>>>>>

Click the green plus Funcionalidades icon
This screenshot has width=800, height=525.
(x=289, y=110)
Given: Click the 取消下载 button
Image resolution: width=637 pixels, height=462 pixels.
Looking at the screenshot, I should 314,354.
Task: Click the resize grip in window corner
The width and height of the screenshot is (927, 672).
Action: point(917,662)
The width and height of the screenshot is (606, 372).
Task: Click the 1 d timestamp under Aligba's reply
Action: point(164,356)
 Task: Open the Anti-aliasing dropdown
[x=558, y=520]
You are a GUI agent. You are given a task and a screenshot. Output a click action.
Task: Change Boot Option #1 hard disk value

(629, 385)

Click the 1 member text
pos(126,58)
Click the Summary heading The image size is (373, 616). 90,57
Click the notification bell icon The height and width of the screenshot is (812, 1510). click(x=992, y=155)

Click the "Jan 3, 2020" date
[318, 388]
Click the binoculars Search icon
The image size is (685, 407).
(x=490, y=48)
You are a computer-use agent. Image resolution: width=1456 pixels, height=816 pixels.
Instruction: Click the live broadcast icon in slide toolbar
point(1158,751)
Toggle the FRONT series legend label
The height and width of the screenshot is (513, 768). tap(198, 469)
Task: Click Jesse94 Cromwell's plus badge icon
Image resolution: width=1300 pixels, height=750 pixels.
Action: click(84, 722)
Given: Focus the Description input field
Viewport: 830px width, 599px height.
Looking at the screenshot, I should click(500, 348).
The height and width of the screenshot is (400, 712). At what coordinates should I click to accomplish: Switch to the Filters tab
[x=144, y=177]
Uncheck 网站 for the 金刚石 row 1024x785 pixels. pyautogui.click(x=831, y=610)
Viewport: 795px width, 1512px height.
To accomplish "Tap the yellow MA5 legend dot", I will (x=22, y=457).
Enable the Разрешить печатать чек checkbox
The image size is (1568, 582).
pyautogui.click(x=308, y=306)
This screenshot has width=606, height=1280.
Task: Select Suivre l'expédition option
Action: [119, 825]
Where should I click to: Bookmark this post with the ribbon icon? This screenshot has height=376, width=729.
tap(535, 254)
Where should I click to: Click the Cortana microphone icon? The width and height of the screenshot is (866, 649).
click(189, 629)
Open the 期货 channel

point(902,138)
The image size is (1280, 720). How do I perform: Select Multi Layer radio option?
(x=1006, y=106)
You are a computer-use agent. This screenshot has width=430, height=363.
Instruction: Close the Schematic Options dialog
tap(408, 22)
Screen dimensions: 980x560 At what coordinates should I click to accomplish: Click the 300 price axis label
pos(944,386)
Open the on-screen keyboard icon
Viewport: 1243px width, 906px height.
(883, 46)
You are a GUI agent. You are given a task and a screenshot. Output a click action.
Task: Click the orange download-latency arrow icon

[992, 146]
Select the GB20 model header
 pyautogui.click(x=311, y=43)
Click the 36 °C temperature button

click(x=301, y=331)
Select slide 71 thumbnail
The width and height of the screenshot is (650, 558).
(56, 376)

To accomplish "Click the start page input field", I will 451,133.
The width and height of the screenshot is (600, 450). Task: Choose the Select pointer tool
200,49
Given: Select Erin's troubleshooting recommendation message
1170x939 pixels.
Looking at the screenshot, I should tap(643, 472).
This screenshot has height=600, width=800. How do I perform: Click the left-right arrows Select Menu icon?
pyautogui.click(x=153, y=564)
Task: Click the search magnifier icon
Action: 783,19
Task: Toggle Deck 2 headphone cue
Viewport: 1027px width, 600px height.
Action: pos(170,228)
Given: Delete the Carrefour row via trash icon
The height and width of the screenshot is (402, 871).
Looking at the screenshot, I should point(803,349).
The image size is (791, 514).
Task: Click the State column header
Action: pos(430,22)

<<<<<

__Task__
Find the line with "This screenshot has height=600, width=800." in the material above. Reproduce it and each line after it up to and including the line with "Given: Delete the".

__Written solution__
This screenshot has height=600, width=800. How do I perform: Click the left-right arrows Select Menu icon?
pyautogui.click(x=153, y=564)
Task: Click the search magnifier icon
Action: 783,19
Task: Toggle Deck 2 headphone cue
Viewport: 1027px width, 600px height.
Action: pos(170,228)
Given: Delete the Carrefour row via trash icon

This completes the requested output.